If your definition of “good enough” depends upon attaining sinless perfection or leaves no room for the stops and starts of moral, emotional, spiritual and physical development, you will never be “good enough.” Only the son of God was good enough like that and he sacrificed himself because he knew no one else would be.

We would not begin to suggest that Christians temper their aversion to sin or disappointment with their failures. While we would dry the tears from Peter’s eyes following his denial of Christ, we would be reassured by their presence. Those tears signal softness of heart and his restoration to God’s service proves that the fallen can rise again, stronger than before.

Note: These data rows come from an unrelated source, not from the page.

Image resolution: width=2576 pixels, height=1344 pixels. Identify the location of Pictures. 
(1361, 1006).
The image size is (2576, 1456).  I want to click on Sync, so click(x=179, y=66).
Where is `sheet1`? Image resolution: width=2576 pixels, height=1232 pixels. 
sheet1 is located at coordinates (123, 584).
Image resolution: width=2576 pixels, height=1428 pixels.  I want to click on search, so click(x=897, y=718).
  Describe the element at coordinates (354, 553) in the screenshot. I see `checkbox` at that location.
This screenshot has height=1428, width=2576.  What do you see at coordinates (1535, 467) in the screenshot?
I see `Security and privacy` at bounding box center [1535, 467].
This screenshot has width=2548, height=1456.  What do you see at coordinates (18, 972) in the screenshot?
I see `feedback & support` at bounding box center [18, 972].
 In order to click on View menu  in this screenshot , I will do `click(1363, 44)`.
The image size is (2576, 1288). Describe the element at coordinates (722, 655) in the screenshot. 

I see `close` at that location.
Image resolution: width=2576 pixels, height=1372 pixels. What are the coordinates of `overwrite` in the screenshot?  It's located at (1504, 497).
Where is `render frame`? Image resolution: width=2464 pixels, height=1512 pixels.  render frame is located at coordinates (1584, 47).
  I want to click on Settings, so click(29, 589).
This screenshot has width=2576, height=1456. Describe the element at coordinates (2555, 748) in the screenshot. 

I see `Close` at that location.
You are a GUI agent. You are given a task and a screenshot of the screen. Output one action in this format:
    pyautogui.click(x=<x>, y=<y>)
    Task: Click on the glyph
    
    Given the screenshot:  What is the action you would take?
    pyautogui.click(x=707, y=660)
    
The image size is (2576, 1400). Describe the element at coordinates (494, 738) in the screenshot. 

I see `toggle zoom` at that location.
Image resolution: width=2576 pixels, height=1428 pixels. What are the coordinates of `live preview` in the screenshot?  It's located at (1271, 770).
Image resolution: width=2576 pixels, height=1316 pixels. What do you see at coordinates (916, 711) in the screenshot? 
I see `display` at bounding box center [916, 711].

We are wise to examine ourselves spiritually (2 Cor. 13:5) and to judge ourselves morally (1 Cor. 11:31). If we expect to find no warts, no moles, no wrinkles, no blemishes of any kind at any time, however, we are setting ourselves up for disappointment and disillusionment.

The Christian, then risks two extremes when it comes to sin, and both nullify God’s grace in his life. The one Christian basks in the blood of Christ and indulges himself in whatever sin he finds inviting, confident that he will be forgiven even if his faith and repentance are rather insincere (Rom. 6:1). He is indifferent to the insult and injury of sin and nullifies God’s grace by arrogant self-will (Heb. 10:26-31).

The other Christian, operating at the opposite extreme, fully expects perfection from himself and may even imagine it in the brethren he holds in esteem. Like the apostle Paul wrote, this one compares his life to God’s word and exclaims, “O wretched man that I am!” (Rom. 7:24). Unlike Paul’s example, however, this Christian stops there and puts those words on like a medieval hair shirt, lacerating the spirit with unprofitable punishment. This one nullifies grace like a proud, poor man refusing a gift. To accept the gift would be to admit need and weakness and failure and dependence. To refuse the gift, however, just means that those things persist and are exacerbated. Accepting the gift of God’s grace soothes them by supplying the need, strengthening the weak, forgiving the failure and sanctioning the dependence.

God’s word directs us righteously in every choice, but also presupposes that we will occasionally and eventually make some wrong choices as well. We are not to fall into a puddle of self-doubt every time we sin, but to ask the question, “Who will deliver me from this body of death?” Then we are ready for the answer — “through Christ Jesus our Lord!” (Rom. 7:25). If we could cure sin on our own, we would do it. And if we could, we would not need Jesus anymore.

We do need him and he is not ashamed to call us his brethren (Heb. 2:11) or to act as our advocate with the father (1 John 2:1) or to make intercession for us (Heb. 7:25). In this concession to the necessity of leaning on him we do not surrender to evil, but confess that some battles are lost. Noah built an ark, but then got drunk. David slew an evil giant, but then killed an innocent soldier. Peter made the good confession but then hid in the courtyard. Barnabas gave his wealth to the poor, but then refused to eat with Gentile brethren. Abraham believed God, but then doubted him and then believed him again.

On our own, we will never be good enough, certainly not to deserve heaven and put God in our eternal debt. That glory will only be achieved by craving his grace and humbly accepting it (1 Peter 5:5).